To err is human, the saying goes and it seems many musicians are consciously bringing mistakes back into their music
as a way of underlining its human origins.

Moving bodies
Sound is a physical medium, it interacts directly with our bodies, and we experience it not just with our ears but with
everything from our feet to our skin. Perhaps it has been our historical physical link with sound and between sound and
our own movement which has slowly drawn us back out from behind the computer. As Serres writesWe hear through
our skull, abdomen and thorax. We hear through our muscles, nerves and tendons. Our body-box strung tight, is covered
head to toe with a tympanum. (2009:141) Perhaps we want to make sounds with all these different parts of our bodies
too?
One of the big criticisms of electronic music over the years has been the way it is performed live. In contrast to physical
presence of a live band, performing electronic music has often involved been performed by men and women standing
very still behind a laptops. While a guitarist flicks the strings to produce sounds, the skill and drama of performing
electronic music largely occurs in the invisible space of the computer. This disconnected experience of performing live
has led many electronic musicians to try and find ways to make their performances more physical and performative.

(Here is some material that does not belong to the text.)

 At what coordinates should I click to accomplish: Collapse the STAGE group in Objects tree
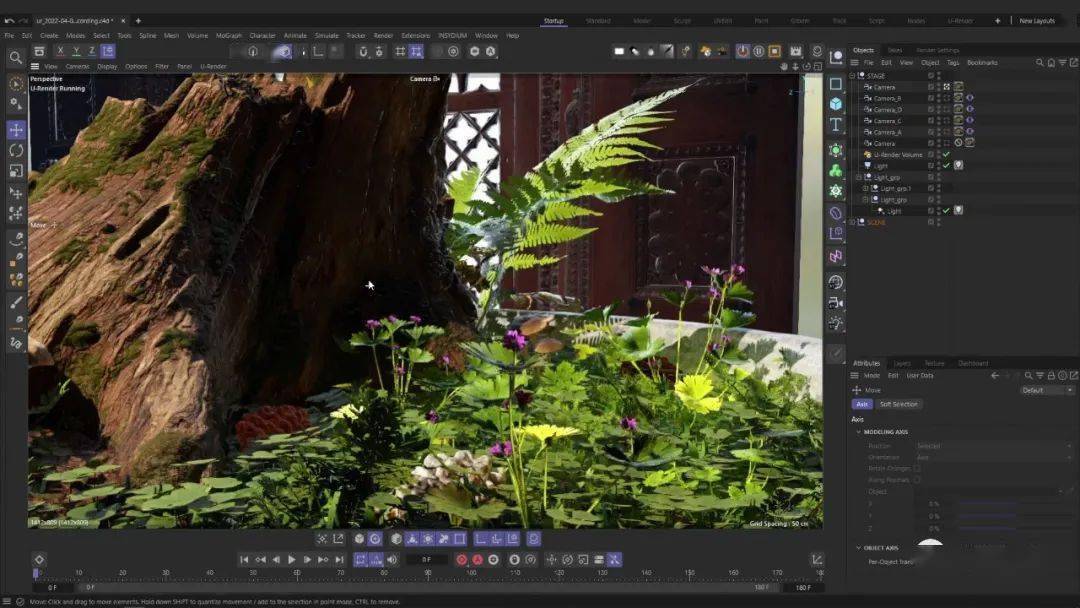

Webb for example speaks of his desire to work with faders and switches rather than achieve the same outcome via
software. I have stopped, or at least tried to stop, using a computer live, he states. For a long time I thought using a
laptop live for processing looped live samples and assembling field recording samples would make creating music
easier. However, it has really been the opposite, I have rarely played a set with both guitar and computer and been
happy with the results.
Serres had a lot to say about the ways we move and connect with tools, and the blurred boundaries which result from
something as simple as picking up a hammer and using it. The hand is no longer a hand when it has taken hold of the
hammer, it is the hammer itself, it is no longer a hammer, it flies transparent, between the hammer and the nail, it
disappears and dissolves, he writes (Serres in Connor 2005: 321). Perhaps ironically given the aspirations of the
cyberpunk era, it has been the profoundly unsatisfying experience of connecting with a computer which has led us back
to simpler, more physically present tools. While Gibson wrote feverishly about the end of the body, and an existence
involving the mind roaming untethered through the digital realm, the reality was far different. The computer remained a
glowing box, and we sat clumsily in front of it trying to make sense of how to work it. It is a scenario which always
concerned critics of cyberpunks dizzy embrace of technology. In 1997 Veronica Hollinger discusses some of the
anxieties provoked by the disembodied future glimpsed within many cyberpunk novels in a review of three theoretical
collections of sci-fi writing. One of our ongoing anxieties arises from our sense of the loss of the real of authentic
experience - we dread being trapped in a reality which is only ever virtual, she writes (1997). Despite the dizzying
collection of tools at our fingertips, there is something quite sweet about the fact that many electronic musicians have
decided they do actually prefer the real. A real instrument, a real field recording, a live and lived experience of embodied
sound making.
Sound is nothing less than life itself, Serres asserts. We live in noises and shouts, in sound waves just as much as in
spaces,'' he writes. By navigating our way through the physicality of this sonic world we not only find ourselves but our
bodies forge a connection with all bodies which have come before us. Humanity in shoals swims through these waters,
he writes of sound (2008:141). The closed off space of the computer offers an impoverished stage for such a voyage of
self-discovery. Little wonder we have returned to the complexities, resonances, the physical strains and even failures that
only an embodied experience of making and listening to sound can offer.